RhodeCode is written entirely in Python. Before posting any issues make sure, your not missing any system libraries and using right version of libraries required by RhodeCode. There’s also restriction in terms of mercurial clients. Minimal version of hg client known working fine with RhodeCode is 1.6. If you’re using older client, please upgrade.

Installing RhodeCode from PyPI (aka “Cheeseshop”)

Rhodecode requires python version 2.5 or higher.

The easiest way to install rhodecode is to run:

easy_install rhodecode

Or:

pip install rhodecode

If you prefer to install RhodeCode manually simply grab latest release from http://pypi.python.org/pypi/RhodeCode, decompress the archive and run:

python setup.py install

Step by step installation example for Windows

Step by step Installation for Windows

Step by step installation example for Linux

For installing RhodeCode i highly recommend using separate virtualenv. This way many required by RhodeCode libraries will remain sandboxed from your main python and making things less problematic when doing system python updates.

Alternative very detailed installation instructions for Ubuntu Server with celery, indexer and daemon scripts: https://gist.github.com/4546398

  • Assuming you have installed virtualenv create a new virtual environment using virtualenv command:

    virtualenv --no-site-packages /opt/rhodecode-venv
    

Note

Using --no-site-packages when generating your virtualenv is very important. This flag provides the necessary isolation for running the set of packages required by RhodeCode. If you do not specify --no-site-packages, it’s possible that RhodeCode will not install properly into the virtualenv, or, even if it does, may not run properly, depending on the packages you’ve already got installed into your Python’s “main” site-packages dir.

  • this will install new virtualenv into /opt/rhodecode-venv.

  • Activate the virtualenv by running:

    source /opt/rhodecode-venv/bin/activate
    

Note

If you’re using UNIX, do not use sudo to run the virtualenv script. It’s perfectly acceptable (and desirable) to create a virtualenv as a normal user.

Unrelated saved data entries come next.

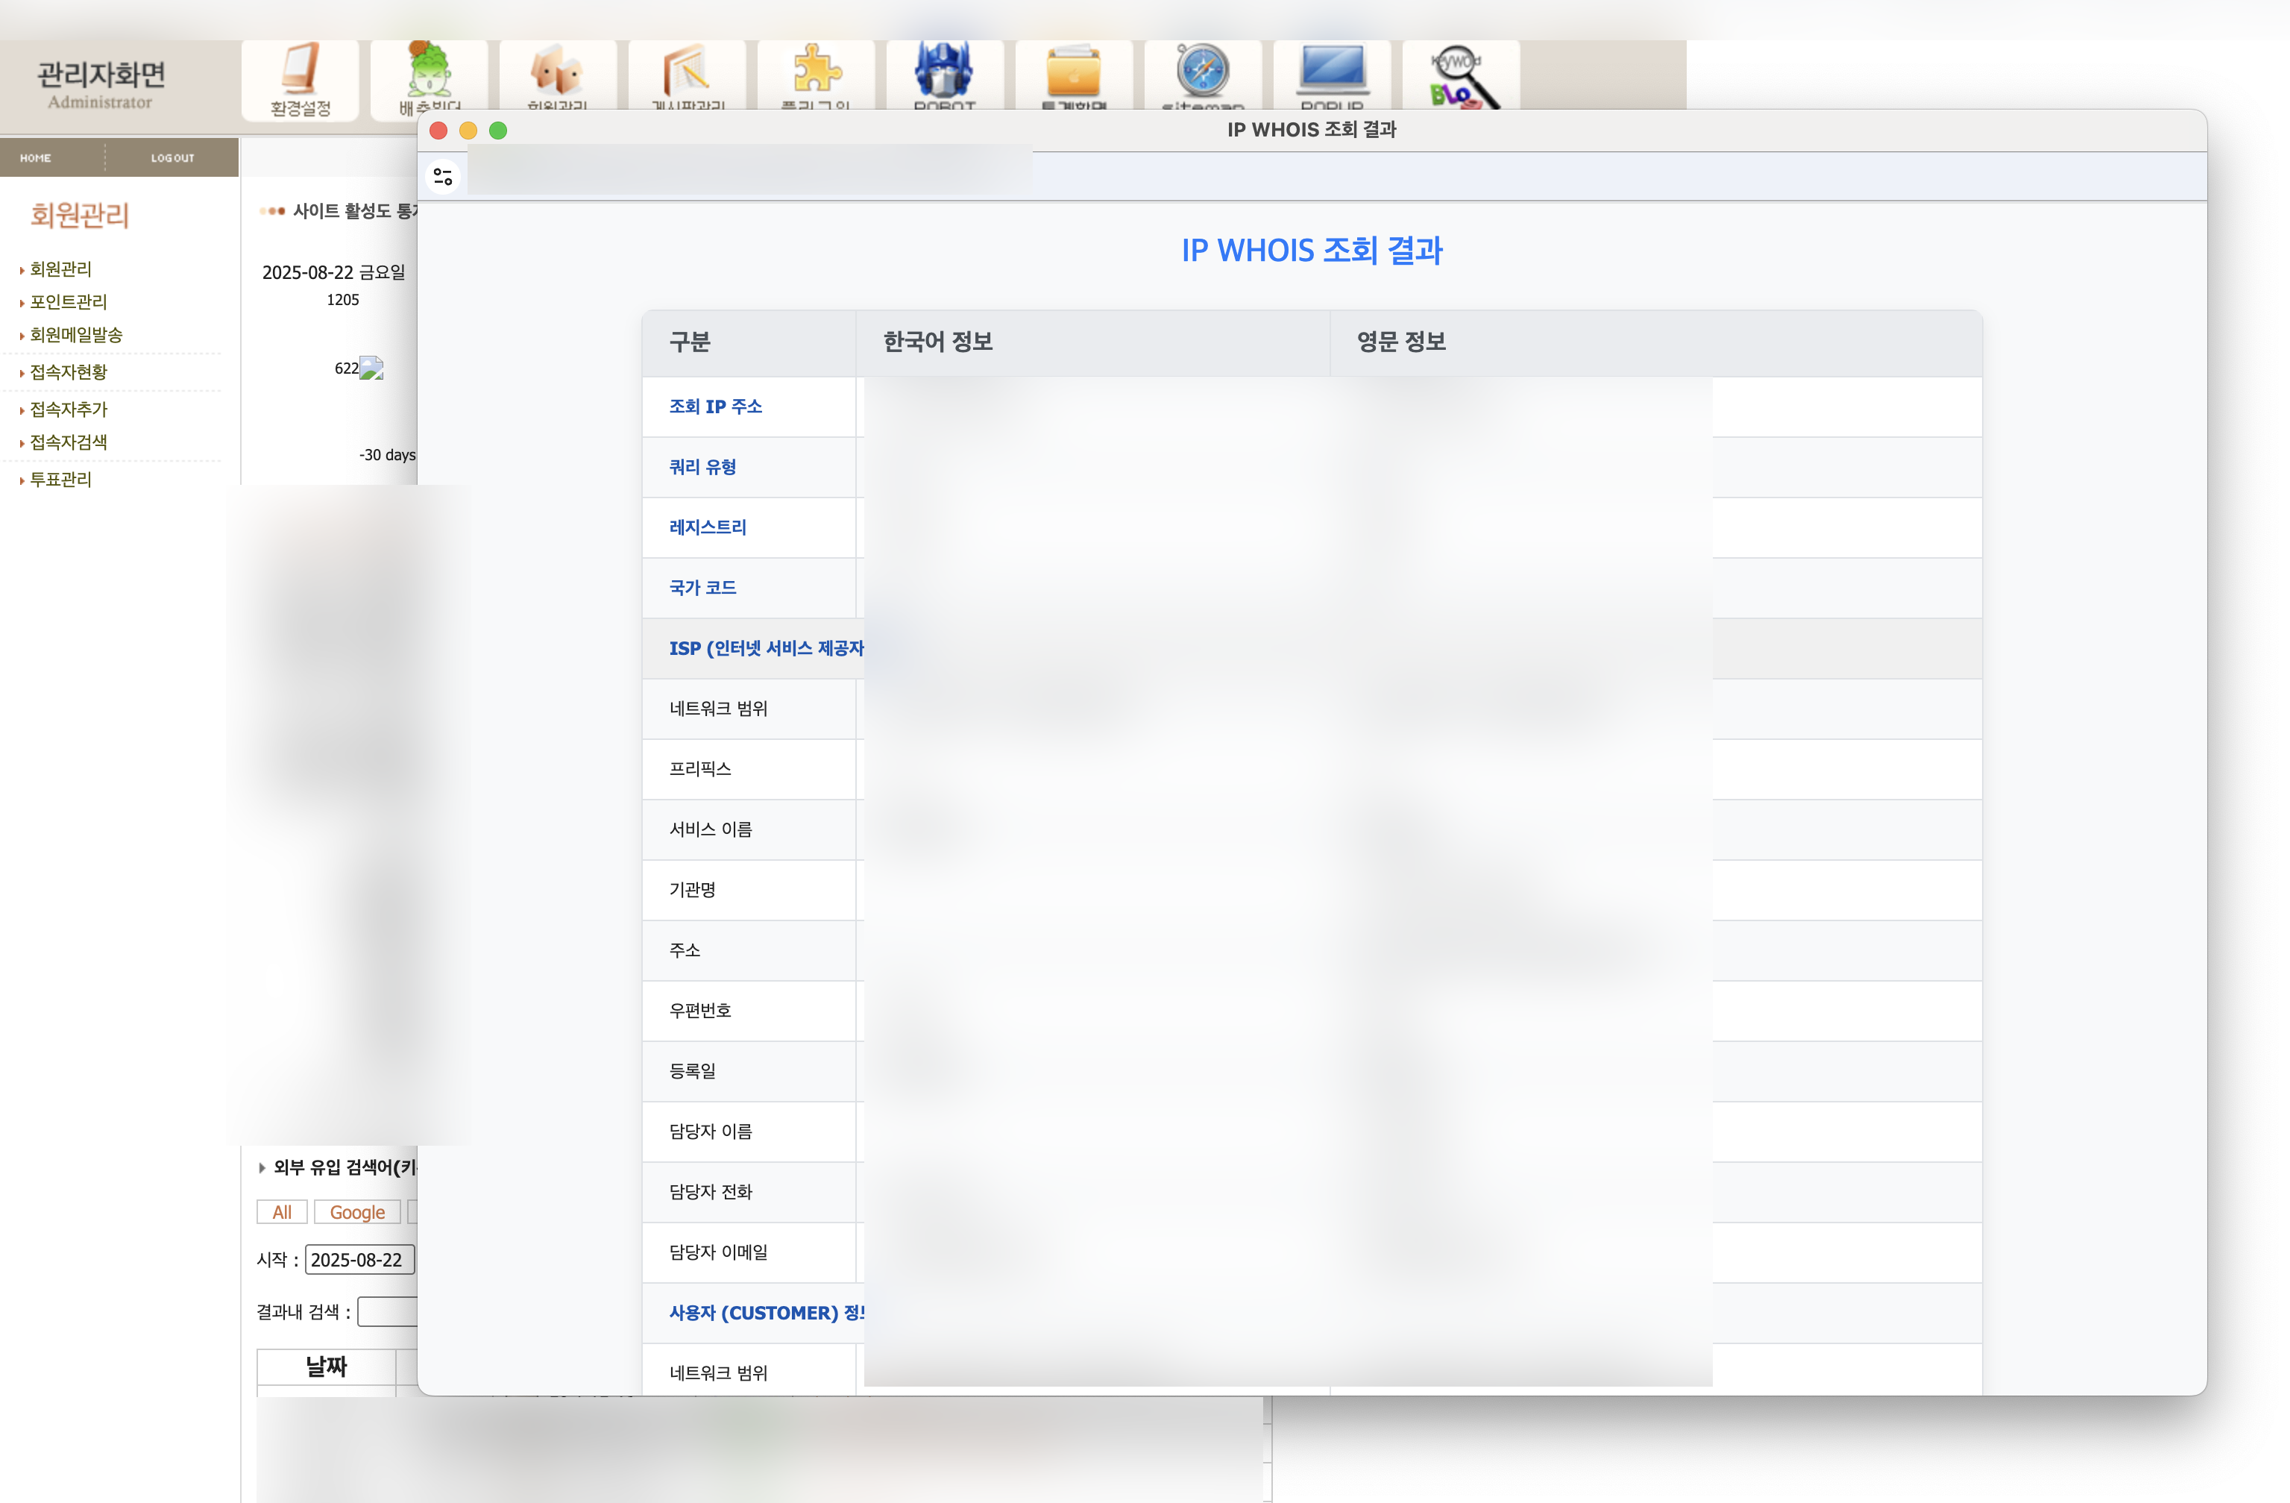Open 접속자현황 in the sidebar
The width and height of the screenshot is (2290, 1503).
pyautogui.click(x=68, y=372)
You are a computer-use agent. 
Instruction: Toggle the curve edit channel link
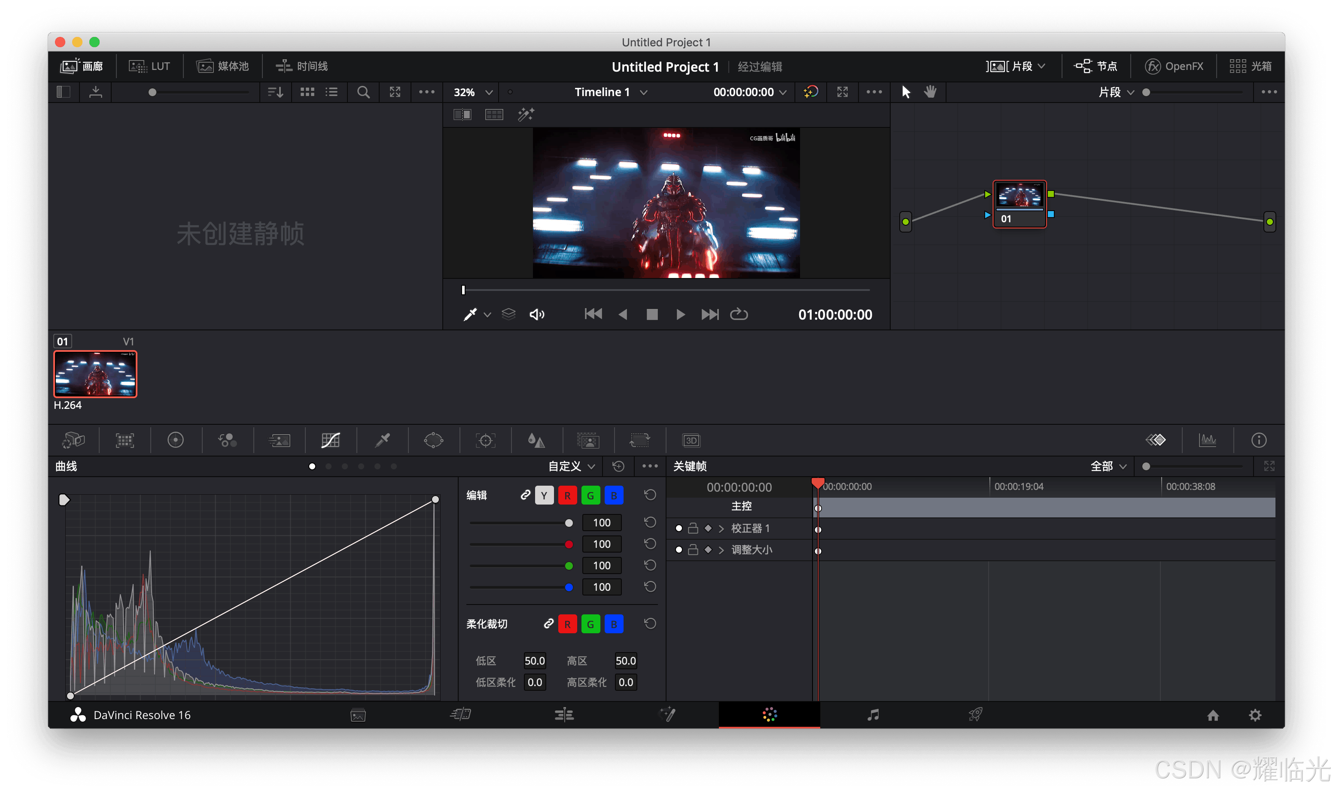point(525,495)
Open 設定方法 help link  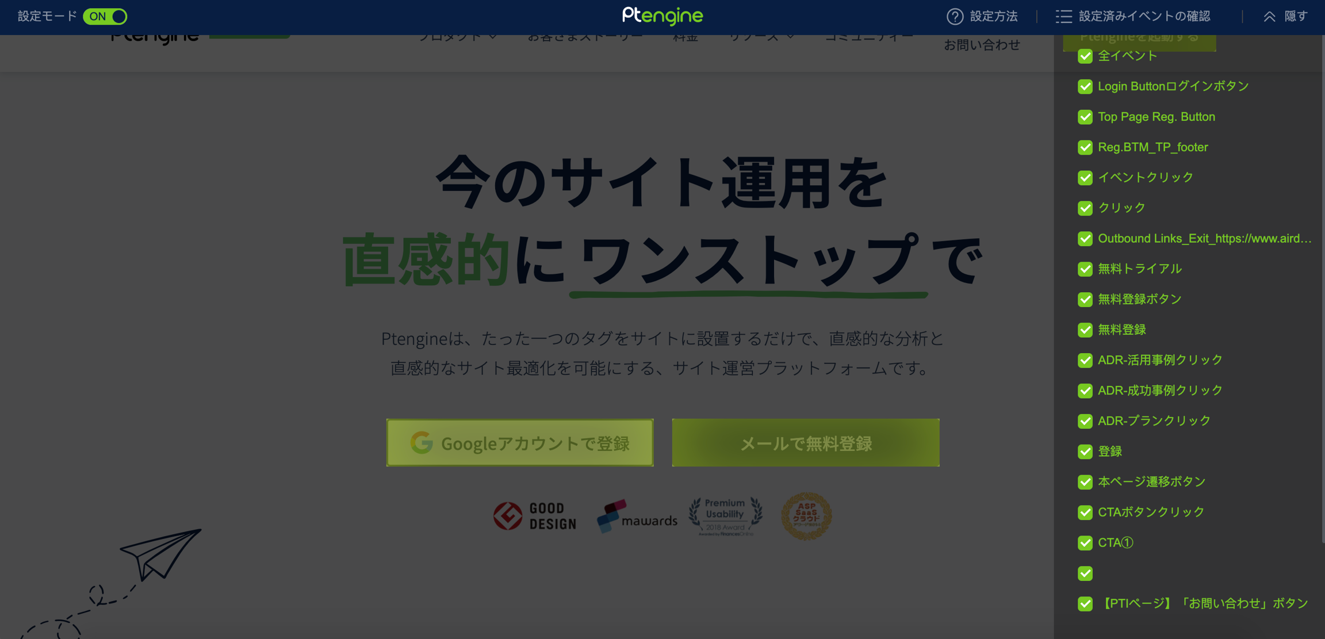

  • Make a folder for rhodecode data files, and configuration somewhere on the filesystem. For example:

    mkdir /opt/rhodecode
    
  • Go into the created directory run this command to install rhodecode:

    easy_install rhodecode
    

    or:

    pip install rhodecode
    
  • This will install rhodecode together with pylons and all other required python libraries into activated virtualenv

Requirements for Celery (optional)

In order to gain maximum performance there are some third-party you must install. When RhodeCode is used together with celery you have to install some kind of message broker, recommended one is rabbitmq to make the async tasks work.

Of course RhodeCode works in sync mode also and then you do not have to install any third party applications. However, using Celery will give you a large speed improvement when using many big repositories. If you plan to use RhodeCode for say 7 to 10 repositories, RhodeCode will perform perfectly well without celery running.

If you make the decision to run RhodeCode with celery make sure you run celeryd using paster and message broker together with the application.

Note

Installing message broker and using celery is optional, RhodeCode will work perfectly fine without them.